The referrer who actually gets paid the commission β€”Β and it's generally only one β€”Β is determined by a mix of links, browser cookies, and other tags that indicate the final source of referral, a practice known as last-click attribution. In short, the last click wins.

"Honey follows industry rules and practices, including last-click attribution, which is widely used across major brands," the Honey spokesperson said.

In the lawsuits, the plaintiffs allege that Honey would take credit for driving online sales it didn't actually help with.
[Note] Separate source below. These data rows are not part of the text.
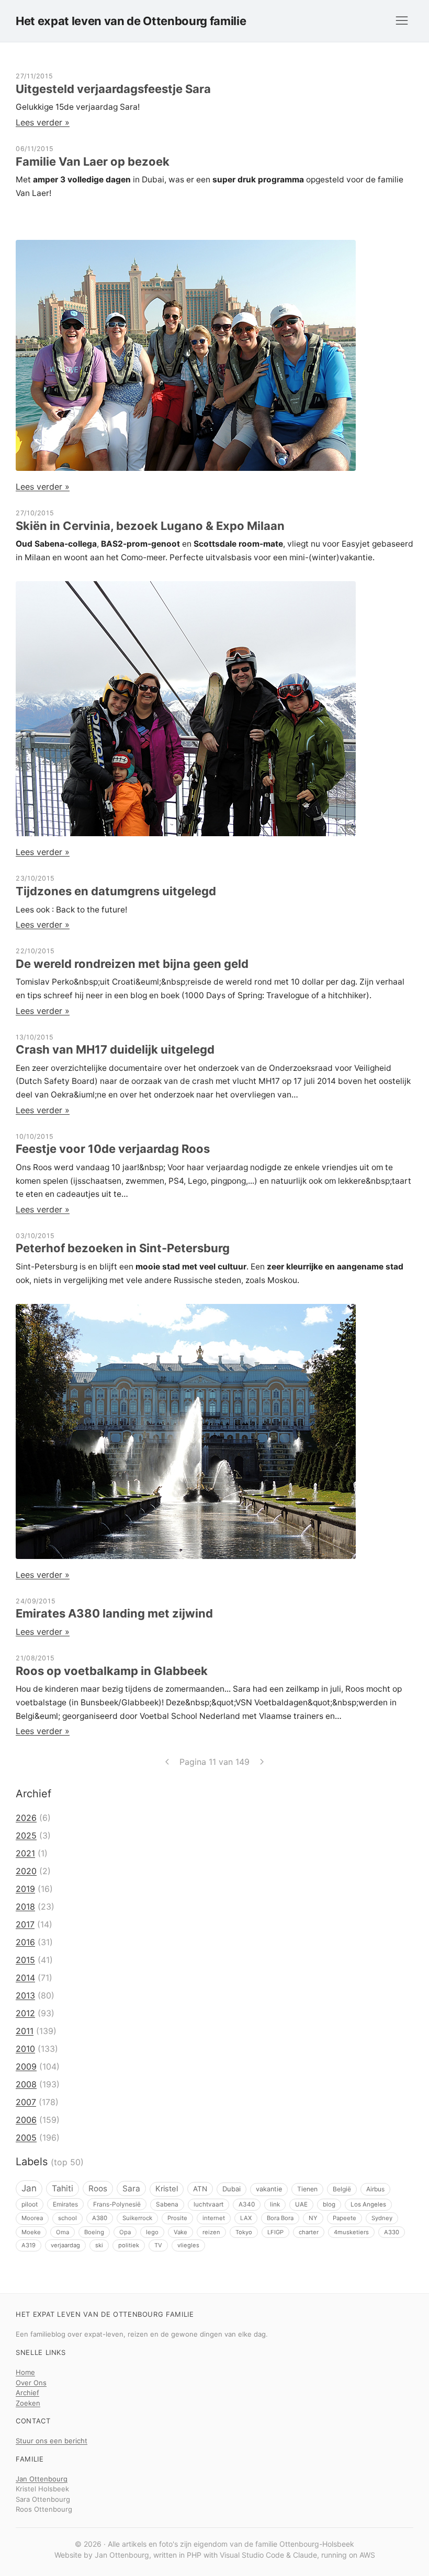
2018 (25, 1906)
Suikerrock (137, 2218)
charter (309, 2232)
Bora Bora (280, 2218)
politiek (128, 2245)
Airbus (375, 2189)
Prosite (177, 2218)
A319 (28, 2245)
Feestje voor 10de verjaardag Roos (113, 1149)
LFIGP (275, 2232)
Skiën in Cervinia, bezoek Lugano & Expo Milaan (150, 526)
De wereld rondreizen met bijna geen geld (132, 964)
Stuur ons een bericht (51, 2440)
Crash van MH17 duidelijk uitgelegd (115, 1049)
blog (329, 2204)
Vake (180, 2232)
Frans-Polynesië (117, 2204)
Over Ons (31, 2382)
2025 (26, 1835)
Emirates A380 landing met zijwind (114, 1613)
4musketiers (351, 2232)
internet (213, 2218)
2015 (25, 1960)
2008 (26, 2084)
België (342, 2189)
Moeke (31, 2232)
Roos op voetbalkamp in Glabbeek (112, 1671)
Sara (131, 2188)
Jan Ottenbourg (41, 2479)
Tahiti (62, 2188)
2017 (25, 1924)
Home (25, 2372)
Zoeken (28, 2403)
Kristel (166, 2188)
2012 (25, 2013)
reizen (211, 2232)
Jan (29, 2188)
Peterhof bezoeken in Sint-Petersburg (123, 1248)
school (67, 2218)
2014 (25, 1977)
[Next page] (262, 1762)
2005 (26, 2137)
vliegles (188, 2245)
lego (152, 2232)
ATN (200, 2189)
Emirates (65, 2204)
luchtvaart (208, 2204)
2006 (26, 2120)
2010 (25, 2048)
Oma (62, 2232)
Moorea (32, 2218)
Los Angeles (368, 2204)
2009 (26, 2066)
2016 (25, 1942)
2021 (25, 1853)
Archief (27, 2392)
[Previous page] (167, 1762)
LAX (246, 2218)
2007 (26, 2102)
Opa (125, 2232)
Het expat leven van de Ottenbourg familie (131, 21)
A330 (391, 2232)
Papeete (344, 2218)
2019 (25, 1889)
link (275, 2204)
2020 (26, 1871)
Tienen (307, 2189)
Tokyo (243, 2232)
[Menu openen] (401, 20)
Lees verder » (43, 122)
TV (158, 2245)
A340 (247, 2204)
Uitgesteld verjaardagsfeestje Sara (113, 89)
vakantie (269, 2189)
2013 (25, 1995)
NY (313, 2218)
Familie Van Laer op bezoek (93, 161)
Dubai (231, 2189)
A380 (99, 2218)
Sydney (381, 2218)
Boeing (94, 2232)
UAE (301, 2204)
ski (99, 2245)
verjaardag (65, 2245)
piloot (29, 2204)
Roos (97, 2188)
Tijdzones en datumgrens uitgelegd (116, 891)
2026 (26, 1817)
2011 (24, 2031)
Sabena (167, 2204)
The suits say that even if Honey couldn't find a coupon, it would get the last click, sometimes taking it away from a content creator who had linked to a product.

"In its simplest form, Honey is not providing benefits that they say they're providing, and they are basically saying to online retailers that they were responsible for a referral for a sale when they are not," Devin Stone, a counsel for one of the plaintiffs who also runs the YouTube channel LegalEagle, told Business Insider.

The Honey spokesperson said the extension helps "millions of shoppers with additional savings on their purchases whenever possible" while helping merchants "reduce cart abandonment and comparison shopping."

Honey's last clicks may be tough to challenge in court

The plaintiffs are seeking damages as well as injunctive relief, a measure that would require Honey to change its affiliate practices. If the lawsuits are certified as class action, other creators who believe their affiliate businesses were harmed by Honey could also sign on to the suits.

But it may be tough for creators to prove that Honey is doing anything unlawful by taking credit for driving sales, said Robert Freund, an advertising and e-commerce lawyer. PayPal could argue that Honey is driving final sales even in instances when it fails to offer a discount coupon. And because it's a browser extension, it's often going to be the last click a user makes before purchasing.

"The difficulty there for the plaintiffs is you're essentially trying to make the system of last-click attribution for affiliates unlawful," Freund told BI. "I can understand why a creator affiliate would think that it's unfair, but I don't know that it's illegal."

"I don't think it's a frivolous case by any means, but there's certainly some challenges ahead for the plaintiffs," he added.

Honey has leaned on creators for its own marketing efforts

Even if Honey prevails in getting the lawsuits dismissed, it may have to adjust its practices in order to make peace with the creator community. The company works with a lot of influencers to advertise its product and could lose a large chunk of that marketing channel if creators believe it's damaging their affiliate businesses.

Honey has been under fire in the creator community since December 21, when YouTuber MegaLag posted a video that criticized the company's affiliate marketing practices.

Since then, other prominent creators like Marques Brownlee and Hank Green have spoken out against the extension.